The Po Basin mixed forests is a temperate broadleaf and mixed forests ecoregion in the basin of the Po River in northern Italy and Switzerland's Ticino canton.

==Geography==
The Po Basin is bounded on the north and west by the Alps, and on the south by the Apennine Mountains. It opens onto the Adriatic Sea on the east.

==Flora==
===Terrestrial plants===
The Po Basin mixed forests consists of remnants of:

1. Mixed deciduous oak/hornbeam forest -
- Quercus robur
- Quercus cerris
- Carpinus betulus
- Ulmus minor
- Fraxinus ornus

2. Riparian forest, as well as flood-plain vegetation of the Po Basin -
- Fraxinus oxycarpa
- Salix alba
- Alnus glutinosa
- Ulmus minor
- Populus alba
- Populus nigra
- Quercus robur

3. Coastal submediterranean forest -
- Quercus ilex
- Quercus cerris
- Olea europaea
- Pinus pinea
- Carpinus betulus
- Fraxinus ornus

===Aquatic plants===
The freshwater ecosystems (zona umida) have a high level of biodiversity.
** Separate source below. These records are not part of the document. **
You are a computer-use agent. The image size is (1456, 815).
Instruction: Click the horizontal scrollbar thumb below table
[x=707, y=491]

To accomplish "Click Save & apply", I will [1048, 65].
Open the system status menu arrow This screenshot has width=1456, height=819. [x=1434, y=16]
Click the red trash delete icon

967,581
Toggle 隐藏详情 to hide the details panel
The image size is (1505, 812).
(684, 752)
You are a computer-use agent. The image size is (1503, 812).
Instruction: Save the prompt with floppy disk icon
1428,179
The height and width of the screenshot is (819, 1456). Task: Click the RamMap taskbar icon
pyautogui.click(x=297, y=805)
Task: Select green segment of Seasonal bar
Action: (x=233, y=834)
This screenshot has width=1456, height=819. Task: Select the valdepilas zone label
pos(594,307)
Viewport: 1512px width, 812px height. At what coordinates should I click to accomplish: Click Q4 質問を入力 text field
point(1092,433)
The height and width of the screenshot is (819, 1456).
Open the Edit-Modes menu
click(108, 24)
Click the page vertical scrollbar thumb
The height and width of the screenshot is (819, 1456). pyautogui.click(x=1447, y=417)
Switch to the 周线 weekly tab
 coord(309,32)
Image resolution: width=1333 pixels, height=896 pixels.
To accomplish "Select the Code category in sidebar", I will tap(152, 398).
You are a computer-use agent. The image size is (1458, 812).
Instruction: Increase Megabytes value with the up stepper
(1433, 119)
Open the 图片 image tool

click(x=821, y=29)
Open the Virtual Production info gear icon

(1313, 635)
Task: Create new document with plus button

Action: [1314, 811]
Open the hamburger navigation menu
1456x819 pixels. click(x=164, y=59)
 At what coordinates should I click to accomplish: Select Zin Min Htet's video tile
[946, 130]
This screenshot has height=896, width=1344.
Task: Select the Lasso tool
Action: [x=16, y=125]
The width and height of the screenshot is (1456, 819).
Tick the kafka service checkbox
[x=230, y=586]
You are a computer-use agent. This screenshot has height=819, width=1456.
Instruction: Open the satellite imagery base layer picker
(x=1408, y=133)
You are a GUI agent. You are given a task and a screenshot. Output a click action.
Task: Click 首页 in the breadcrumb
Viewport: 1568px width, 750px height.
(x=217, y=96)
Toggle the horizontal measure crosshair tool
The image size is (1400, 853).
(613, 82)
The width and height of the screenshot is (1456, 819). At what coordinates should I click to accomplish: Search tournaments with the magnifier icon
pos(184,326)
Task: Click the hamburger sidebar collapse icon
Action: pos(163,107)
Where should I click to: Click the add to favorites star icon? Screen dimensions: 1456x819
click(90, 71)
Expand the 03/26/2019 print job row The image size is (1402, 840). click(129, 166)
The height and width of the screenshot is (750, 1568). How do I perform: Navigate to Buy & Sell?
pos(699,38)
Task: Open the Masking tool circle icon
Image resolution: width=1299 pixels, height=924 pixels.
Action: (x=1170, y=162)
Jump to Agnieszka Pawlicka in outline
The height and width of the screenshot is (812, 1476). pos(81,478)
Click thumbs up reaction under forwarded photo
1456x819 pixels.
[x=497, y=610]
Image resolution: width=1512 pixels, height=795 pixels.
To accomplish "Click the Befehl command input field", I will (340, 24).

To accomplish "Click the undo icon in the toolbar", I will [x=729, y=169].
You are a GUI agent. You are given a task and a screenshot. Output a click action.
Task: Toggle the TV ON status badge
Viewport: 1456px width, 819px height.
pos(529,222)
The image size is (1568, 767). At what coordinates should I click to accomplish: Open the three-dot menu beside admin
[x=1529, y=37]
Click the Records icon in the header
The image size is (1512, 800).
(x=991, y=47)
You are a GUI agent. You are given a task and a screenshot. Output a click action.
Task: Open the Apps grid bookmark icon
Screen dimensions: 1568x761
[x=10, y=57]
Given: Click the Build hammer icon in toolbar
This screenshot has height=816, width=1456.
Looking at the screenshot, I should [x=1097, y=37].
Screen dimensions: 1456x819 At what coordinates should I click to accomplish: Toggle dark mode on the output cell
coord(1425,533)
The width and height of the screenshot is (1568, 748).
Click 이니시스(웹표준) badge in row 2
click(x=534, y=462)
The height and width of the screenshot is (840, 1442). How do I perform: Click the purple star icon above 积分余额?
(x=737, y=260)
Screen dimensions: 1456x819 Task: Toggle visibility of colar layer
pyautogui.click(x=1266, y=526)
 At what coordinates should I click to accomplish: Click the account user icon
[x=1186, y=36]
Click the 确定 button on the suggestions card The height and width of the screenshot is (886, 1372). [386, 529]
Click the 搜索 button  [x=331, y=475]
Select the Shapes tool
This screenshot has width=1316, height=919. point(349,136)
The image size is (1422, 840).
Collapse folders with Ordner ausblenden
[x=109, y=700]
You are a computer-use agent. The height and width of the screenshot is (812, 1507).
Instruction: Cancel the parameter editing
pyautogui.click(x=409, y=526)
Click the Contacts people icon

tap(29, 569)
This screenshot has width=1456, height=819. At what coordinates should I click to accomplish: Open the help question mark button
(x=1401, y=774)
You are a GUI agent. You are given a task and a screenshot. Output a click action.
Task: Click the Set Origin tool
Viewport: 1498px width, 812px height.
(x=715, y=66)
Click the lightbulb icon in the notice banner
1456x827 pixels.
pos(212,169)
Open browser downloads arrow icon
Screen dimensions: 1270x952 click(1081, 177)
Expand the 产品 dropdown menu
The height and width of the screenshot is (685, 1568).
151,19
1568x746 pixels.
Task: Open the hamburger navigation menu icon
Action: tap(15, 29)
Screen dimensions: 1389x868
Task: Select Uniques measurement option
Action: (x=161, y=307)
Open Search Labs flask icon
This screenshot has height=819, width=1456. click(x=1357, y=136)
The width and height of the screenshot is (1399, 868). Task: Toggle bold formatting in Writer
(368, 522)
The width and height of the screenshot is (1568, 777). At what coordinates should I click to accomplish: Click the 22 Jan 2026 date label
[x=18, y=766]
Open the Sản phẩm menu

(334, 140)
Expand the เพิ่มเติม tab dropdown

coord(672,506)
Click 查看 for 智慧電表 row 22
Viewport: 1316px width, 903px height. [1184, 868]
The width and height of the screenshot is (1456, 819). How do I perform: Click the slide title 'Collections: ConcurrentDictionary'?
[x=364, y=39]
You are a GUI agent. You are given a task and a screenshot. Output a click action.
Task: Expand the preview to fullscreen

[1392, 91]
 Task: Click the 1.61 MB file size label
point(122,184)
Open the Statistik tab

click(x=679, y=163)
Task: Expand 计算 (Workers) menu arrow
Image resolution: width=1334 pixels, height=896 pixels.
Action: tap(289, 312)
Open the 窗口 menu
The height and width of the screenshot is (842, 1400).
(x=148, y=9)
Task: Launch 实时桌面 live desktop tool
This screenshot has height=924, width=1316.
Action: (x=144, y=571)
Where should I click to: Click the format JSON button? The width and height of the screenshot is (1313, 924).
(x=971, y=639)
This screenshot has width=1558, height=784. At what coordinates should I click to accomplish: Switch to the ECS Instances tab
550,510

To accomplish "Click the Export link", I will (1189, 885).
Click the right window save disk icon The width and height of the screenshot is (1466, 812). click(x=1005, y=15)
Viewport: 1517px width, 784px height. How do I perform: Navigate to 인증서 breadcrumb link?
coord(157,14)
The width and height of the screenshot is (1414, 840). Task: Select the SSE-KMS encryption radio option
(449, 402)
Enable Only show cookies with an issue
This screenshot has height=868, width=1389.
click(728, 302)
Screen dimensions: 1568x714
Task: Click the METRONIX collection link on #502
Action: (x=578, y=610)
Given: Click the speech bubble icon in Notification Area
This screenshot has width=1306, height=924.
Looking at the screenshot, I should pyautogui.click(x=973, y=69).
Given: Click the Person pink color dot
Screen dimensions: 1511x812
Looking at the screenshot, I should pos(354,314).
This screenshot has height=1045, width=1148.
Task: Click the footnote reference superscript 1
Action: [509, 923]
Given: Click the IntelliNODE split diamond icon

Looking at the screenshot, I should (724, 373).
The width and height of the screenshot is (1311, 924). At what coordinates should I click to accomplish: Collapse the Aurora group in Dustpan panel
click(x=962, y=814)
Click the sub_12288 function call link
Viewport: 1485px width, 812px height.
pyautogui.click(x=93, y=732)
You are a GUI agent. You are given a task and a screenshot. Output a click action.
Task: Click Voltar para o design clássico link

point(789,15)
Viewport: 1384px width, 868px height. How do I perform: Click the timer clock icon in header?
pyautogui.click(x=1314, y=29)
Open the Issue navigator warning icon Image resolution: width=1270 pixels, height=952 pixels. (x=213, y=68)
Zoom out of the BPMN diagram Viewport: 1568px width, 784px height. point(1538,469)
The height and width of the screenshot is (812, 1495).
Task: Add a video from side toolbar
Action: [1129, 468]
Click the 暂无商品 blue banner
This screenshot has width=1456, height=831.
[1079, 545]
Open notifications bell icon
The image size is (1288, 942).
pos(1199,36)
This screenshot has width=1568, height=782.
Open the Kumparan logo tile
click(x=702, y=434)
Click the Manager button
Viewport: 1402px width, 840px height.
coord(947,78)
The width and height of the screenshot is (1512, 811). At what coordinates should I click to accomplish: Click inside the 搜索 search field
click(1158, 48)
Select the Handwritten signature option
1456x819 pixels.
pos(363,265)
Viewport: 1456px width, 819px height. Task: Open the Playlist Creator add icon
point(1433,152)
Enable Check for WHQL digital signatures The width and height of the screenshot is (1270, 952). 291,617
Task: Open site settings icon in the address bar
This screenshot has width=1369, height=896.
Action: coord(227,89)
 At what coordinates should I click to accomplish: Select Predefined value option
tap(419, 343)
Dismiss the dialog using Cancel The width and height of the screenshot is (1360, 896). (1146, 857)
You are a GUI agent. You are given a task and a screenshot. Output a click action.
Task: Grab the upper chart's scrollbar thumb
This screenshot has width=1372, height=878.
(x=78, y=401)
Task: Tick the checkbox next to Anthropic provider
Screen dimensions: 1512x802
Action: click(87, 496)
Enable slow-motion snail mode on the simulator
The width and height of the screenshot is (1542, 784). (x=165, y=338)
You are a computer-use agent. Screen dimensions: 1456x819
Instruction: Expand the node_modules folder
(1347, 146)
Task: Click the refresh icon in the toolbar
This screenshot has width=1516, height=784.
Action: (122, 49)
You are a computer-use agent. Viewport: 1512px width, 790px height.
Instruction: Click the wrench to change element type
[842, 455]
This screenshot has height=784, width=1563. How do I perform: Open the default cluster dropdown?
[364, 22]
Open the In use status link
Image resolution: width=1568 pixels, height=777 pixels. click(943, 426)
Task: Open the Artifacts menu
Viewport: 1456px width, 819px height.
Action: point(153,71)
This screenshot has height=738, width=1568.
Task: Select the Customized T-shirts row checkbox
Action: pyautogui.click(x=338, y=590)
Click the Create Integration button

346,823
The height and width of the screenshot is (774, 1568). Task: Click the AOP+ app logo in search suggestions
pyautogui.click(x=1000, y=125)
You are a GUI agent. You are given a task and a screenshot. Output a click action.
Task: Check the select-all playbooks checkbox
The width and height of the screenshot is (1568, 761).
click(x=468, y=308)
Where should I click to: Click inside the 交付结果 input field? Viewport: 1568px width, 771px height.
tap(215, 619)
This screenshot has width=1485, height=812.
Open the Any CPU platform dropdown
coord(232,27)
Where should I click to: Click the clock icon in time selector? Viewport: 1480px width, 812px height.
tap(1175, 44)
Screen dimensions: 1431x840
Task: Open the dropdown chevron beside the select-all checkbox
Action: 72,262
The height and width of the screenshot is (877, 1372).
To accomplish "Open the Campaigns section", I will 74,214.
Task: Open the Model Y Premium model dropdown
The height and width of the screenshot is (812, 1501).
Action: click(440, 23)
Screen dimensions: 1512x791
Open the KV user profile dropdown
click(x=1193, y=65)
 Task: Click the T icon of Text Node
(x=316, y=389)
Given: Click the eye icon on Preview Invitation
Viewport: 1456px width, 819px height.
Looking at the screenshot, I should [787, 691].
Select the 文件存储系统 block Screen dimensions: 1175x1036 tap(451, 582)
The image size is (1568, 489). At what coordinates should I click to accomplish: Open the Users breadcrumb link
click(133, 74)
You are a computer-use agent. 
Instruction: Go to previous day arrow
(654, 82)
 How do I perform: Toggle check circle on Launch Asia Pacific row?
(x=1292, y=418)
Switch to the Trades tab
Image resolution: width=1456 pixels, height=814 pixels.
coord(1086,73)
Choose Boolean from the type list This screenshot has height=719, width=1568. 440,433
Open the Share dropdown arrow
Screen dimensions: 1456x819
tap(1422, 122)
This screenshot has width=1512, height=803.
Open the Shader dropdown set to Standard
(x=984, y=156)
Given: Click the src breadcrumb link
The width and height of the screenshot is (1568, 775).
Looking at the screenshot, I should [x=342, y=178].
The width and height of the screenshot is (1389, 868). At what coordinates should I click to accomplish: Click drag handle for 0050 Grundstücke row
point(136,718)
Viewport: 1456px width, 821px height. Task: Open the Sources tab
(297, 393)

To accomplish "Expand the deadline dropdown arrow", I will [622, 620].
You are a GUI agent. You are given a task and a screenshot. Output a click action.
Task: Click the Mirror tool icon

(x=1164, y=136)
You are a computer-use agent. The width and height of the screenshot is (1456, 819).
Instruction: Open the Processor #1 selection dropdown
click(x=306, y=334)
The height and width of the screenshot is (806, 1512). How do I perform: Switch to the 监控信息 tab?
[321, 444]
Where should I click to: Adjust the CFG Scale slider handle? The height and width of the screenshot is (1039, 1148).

Threatened (in Italy) plant species include
- Leucojum aestivum
- Halocnemum strobilaceum
- Nymphaea alba
- Bassia hirsuta
- Limonium bellidifolium
- Utricularia australis
- Thelypteris palustris
- Salvinia natans
- Sagittaria sagittifolia
- Plantago cornuti

==Fauna==
Less-disturbed wetlands which are important breeding areas for many bird species are most significant biodiversity of the ecoregion. Examples are grey heron, purple heron, great egret, little egret, squacco heron, cattle egret, great bittern, little bittern, pygmy cormorant and ferruginous duck.

==Conservation==
The region is industrialised and has a long history of human pressure (shrinkage of wetlands, invasive species, and unsustainable hunting of waterfowl).

===Protected areas===
A 2017 assessment found that 3,572 km^{2}, or 8%, of the ecoregion is in protected areas. Only 2% of the unprotected area remains in natural habitat. Protected areas include Panfilia Wood, the Euganean Hills Regional Park, Po Delta Regional Parks, and Valli del Mincio Nature Reserve.